DESCRIPTION OF THE TASK: Make an exact copy of the entries below.

DATA:
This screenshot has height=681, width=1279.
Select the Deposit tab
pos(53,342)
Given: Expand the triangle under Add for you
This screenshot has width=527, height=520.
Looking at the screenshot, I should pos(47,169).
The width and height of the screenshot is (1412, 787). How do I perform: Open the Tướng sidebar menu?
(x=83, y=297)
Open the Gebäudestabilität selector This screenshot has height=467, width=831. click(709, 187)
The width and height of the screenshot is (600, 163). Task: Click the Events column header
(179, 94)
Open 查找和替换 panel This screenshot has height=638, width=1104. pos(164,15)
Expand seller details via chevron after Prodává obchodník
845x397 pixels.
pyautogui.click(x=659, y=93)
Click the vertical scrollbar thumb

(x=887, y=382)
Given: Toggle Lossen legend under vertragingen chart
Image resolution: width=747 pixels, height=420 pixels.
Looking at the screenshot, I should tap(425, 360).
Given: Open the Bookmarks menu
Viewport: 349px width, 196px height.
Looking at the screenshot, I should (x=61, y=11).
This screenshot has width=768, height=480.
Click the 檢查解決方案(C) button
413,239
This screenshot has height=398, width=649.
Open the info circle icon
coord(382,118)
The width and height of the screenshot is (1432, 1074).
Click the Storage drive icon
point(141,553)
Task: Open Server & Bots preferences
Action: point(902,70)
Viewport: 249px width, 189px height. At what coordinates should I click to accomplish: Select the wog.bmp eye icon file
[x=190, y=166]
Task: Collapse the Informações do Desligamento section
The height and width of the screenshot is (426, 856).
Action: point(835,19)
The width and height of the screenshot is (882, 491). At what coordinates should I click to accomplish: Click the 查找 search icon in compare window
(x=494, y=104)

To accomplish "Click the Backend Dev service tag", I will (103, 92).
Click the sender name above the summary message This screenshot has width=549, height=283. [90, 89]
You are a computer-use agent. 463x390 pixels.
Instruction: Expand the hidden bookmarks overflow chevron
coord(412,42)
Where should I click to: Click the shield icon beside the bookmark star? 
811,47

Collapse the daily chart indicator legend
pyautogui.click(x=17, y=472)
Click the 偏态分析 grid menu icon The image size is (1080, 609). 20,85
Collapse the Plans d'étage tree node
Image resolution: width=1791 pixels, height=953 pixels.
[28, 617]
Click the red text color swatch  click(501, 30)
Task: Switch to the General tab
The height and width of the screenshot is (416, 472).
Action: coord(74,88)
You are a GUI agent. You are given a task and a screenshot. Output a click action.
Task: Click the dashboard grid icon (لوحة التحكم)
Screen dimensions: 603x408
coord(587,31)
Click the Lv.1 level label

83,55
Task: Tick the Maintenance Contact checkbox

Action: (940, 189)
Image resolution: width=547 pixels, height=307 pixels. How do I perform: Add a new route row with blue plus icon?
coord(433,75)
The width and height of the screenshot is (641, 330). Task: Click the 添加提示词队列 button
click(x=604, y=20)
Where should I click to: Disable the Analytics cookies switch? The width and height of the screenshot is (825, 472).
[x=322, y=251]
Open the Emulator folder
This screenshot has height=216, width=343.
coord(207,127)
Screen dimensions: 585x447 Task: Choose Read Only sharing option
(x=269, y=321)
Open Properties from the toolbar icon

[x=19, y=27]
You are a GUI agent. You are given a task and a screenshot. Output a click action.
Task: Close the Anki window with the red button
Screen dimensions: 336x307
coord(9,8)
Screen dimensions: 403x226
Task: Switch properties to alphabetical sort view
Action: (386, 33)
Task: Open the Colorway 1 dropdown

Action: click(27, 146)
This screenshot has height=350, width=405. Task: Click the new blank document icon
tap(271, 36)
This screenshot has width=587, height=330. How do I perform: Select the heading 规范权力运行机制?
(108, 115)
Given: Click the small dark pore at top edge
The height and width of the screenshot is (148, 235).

TASK ANSWER:
This screenshot has height=681, width=1279.
Select the Deposit tab
pos(53,342)
Given: Expand the triangle under Add for you
This screenshot has width=527, height=520.
Looking at the screenshot, I should pos(47,169).
The width and height of the screenshot is (1412, 787). How do I perform: Open the Tướng sidebar menu?
(x=83, y=297)
Open the Gebäudestabilität selector This screenshot has height=467, width=831. click(709, 187)
The width and height of the screenshot is (600, 163). Task: Click the Events column header
(179, 94)
Open 查找和替换 panel This screenshot has height=638, width=1104. pos(164,15)
Expand seller details via chevron after Prodává obchodník
845x397 pixels.
pyautogui.click(x=659, y=93)
Click the vertical scrollbar thumb

(x=887, y=382)
Given: Toggle Lossen legend under vertragingen chart
Image resolution: width=747 pixels, height=420 pixels.
Looking at the screenshot, I should tap(425, 360).
Given: Open the Bookmarks menu
Viewport: 349px width, 196px height.
Looking at the screenshot, I should (x=61, y=11).
This screenshot has width=768, height=480.
Click the 檢查解決方案(C) button
413,239
This screenshot has height=398, width=649.
Open the info circle icon
coord(382,118)
The width and height of the screenshot is (1432, 1074).
Click the Storage drive icon
point(141,553)
Task: Open Server & Bots preferences
Action: point(902,70)
Viewport: 249px width, 189px height. At what coordinates should I click to accomplish: Select the wog.bmp eye icon file
[x=190, y=166]
Task: Collapse the Informações do Desligamento section
The height and width of the screenshot is (426, 856).
Action: point(835,19)
The width and height of the screenshot is (882, 491). At what coordinates should I click to accomplish: Click the 查找 search icon in compare window
(x=494, y=104)

To accomplish "Click the Backend Dev service tag", I will (103, 92).
Click the sender name above the summary message This screenshot has width=549, height=283. [90, 89]
You are a computer-use agent. 463x390 pixels.
Instruction: Expand the hidden bookmarks overflow chevron
coord(412,42)
Where should I click to: Click the shield icon beside the bookmark star? 
811,47

Collapse the daily chart indicator legend
pyautogui.click(x=17, y=472)
Click the 偏态分析 grid menu icon The image size is (1080, 609). 20,85
Collapse the Plans d'étage tree node
Image resolution: width=1791 pixels, height=953 pixels.
[28, 617]
Click the red text color swatch  click(501, 30)
Task: Switch to the General tab
The height and width of the screenshot is (416, 472).
Action: coord(74,88)
You are a GUI agent. You are given a task and a screenshot. Output a click action.
Task: Click the dashboard grid icon (لوحة التحكم)
Screen dimensions: 603x408
coord(587,31)
Click the Lv.1 level label

83,55
Task: Tick the Maintenance Contact checkbox

Action: (940, 189)
Image resolution: width=547 pixels, height=307 pixels. How do I perform: Add a new route row with blue plus icon?
coord(433,75)
The width and height of the screenshot is (641, 330). Task: Click the 添加提示词队列 button
click(x=604, y=20)
Where should I click to: Disable the Analytics cookies switch? The width and height of the screenshot is (825, 472).
[x=322, y=251]
Open the Emulator folder
This screenshot has height=216, width=343.
coord(207,127)
Screen dimensions: 585x447 Task: Choose Read Only sharing option
(x=269, y=321)
Open Properties from the toolbar icon

[x=19, y=27]
You are a GUI agent. You are given a task and a screenshot. Output a click action.
Task: Close the Anki window with the red button
Screen dimensions: 336x307
coord(9,8)
Screen dimensions: 403x226
Task: Switch properties to alphabetical sort view
Action: (386, 33)
Task: Open the Colorway 1 dropdown

Action: click(27, 146)
This screenshot has height=350, width=405. Task: Click the new blank document icon
tap(271, 36)
This screenshot has width=587, height=330. How do I perform: Select the heading 规范权力运行机制?
(108, 115)
Given: Click the small dark pore at top edge
The height and width of the screenshot is (148, 235).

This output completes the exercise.